AUSZUG>
Juli Zeh taucht ein

Nullzeit

Die deutsche Autorin Juli Zeh war bislang nicht unbedingt als Lieferantin leichter literarischer Kost bekannt. Im Vordergrund ihrer Romane schnurrt die Handlung oft glatt und perfektionistisch ab, im Hintergrund aber eröffnen sich verstörende Fragen, die an Grundlagen rühren.

Paradoxien der Rechtsphilosophie beispielsweise handelte Zeh, die gelernte Juristin, bereits in ihren Debütroman "Adler und Engel" (2001) und später dann nochmals in dem Buch "Spieltrieb" (2004) ab. An den Grundlagen unseres physikalischen Weltbildes rührte sie mit dem Roman "Schilf" (2007), auch das ein Buch, das weit mehr ist als nur ein Krimi.

Bei der Kritik erwarb sich Zeh mit der Komplexität ihres Schreibens einen eher zweifelhaften Ruf: In Rezensionen ihrer Bücher ist oft von einem gewissen Übermaß die Rede und von zu hohen Ansprüchen, die die Autorin an ihre Leserschaft stellt. Diese aber schien davon bislang eher ungerührt, die hohen Absatzzahlen von Zehs Büchern sprechen für sich.

ANGEZEIGTE INFORMATIONEN>
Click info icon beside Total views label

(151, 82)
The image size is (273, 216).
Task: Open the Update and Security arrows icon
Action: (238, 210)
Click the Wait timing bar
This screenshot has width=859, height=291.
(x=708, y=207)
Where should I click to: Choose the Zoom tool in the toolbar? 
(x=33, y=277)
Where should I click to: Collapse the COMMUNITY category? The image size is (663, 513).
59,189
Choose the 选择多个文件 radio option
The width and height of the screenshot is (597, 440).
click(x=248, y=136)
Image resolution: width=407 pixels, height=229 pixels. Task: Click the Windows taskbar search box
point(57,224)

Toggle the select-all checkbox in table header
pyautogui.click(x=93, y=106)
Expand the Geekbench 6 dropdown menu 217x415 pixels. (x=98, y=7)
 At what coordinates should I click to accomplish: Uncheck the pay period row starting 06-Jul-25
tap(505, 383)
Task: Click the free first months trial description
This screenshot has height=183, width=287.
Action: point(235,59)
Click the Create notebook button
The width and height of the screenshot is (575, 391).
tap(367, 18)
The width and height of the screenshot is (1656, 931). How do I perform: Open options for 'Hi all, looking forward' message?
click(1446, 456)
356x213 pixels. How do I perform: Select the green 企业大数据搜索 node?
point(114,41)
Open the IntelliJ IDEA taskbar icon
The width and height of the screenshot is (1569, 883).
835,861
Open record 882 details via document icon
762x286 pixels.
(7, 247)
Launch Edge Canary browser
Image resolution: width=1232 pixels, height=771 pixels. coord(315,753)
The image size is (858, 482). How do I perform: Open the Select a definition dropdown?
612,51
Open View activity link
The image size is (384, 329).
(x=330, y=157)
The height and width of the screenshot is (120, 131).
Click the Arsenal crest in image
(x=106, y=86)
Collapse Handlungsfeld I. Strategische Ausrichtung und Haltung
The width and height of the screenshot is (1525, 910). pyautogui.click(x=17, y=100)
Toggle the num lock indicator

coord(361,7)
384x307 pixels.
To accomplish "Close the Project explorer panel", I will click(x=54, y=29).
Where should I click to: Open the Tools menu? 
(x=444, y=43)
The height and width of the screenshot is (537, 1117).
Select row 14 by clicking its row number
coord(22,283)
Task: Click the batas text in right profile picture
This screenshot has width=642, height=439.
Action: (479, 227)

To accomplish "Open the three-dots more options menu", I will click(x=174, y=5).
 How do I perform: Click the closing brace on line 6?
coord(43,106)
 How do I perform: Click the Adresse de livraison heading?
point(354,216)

AUFGABEN>
a. Fasse den Absatz „Paradoxien der Rechtsphilosophie beispielsweise …“ aus dem Auszug über Juli Zeh als kurze Liste zusammen. Die wichtigsten Fakten sollen erhalten bleiben.
b. Knüpfe an den letzten Satz des Auszugs über Juli Zeh an und schreibe den Text weiter.

ANTWORTEN JE AUFGABE>
a.
- Zeh ist ausgebildete Juristin und behandelte Paradoxien der Rechtsphilosophie schon in ihrem Debütroman „Adler und Engel“ (2001) und erneut in „Spieltrieb“ (2004).
- Mit „Schilf“ (2007) rührte sie an die Grundlagen unseres physikalischen Weltbildes. Auch dieses Buch ist weit mehr als nur ein Krimi.

b.
Ideale Ferieninsel

Zugänglich in einem ganz unmittelbaren Sinn - und dabei nicht frei von Hintersinn - ist auch der neue Roman der Autorin. Das Buch nennt sich "Nullzeit", und ich empfehle es als ein Urlaubsbuch für den Strand. Gleich zu Beginn werden wir in eine ideale Feriengegend versetzt: eine kleine Insel vor Afrikas Küste, auf der ein Auswanderer aus Deutschland mit dem schönen Namen Sven gemeinsam mit seiner Lebensgefährtin Antje eine exklusive Tauchschule betreibt.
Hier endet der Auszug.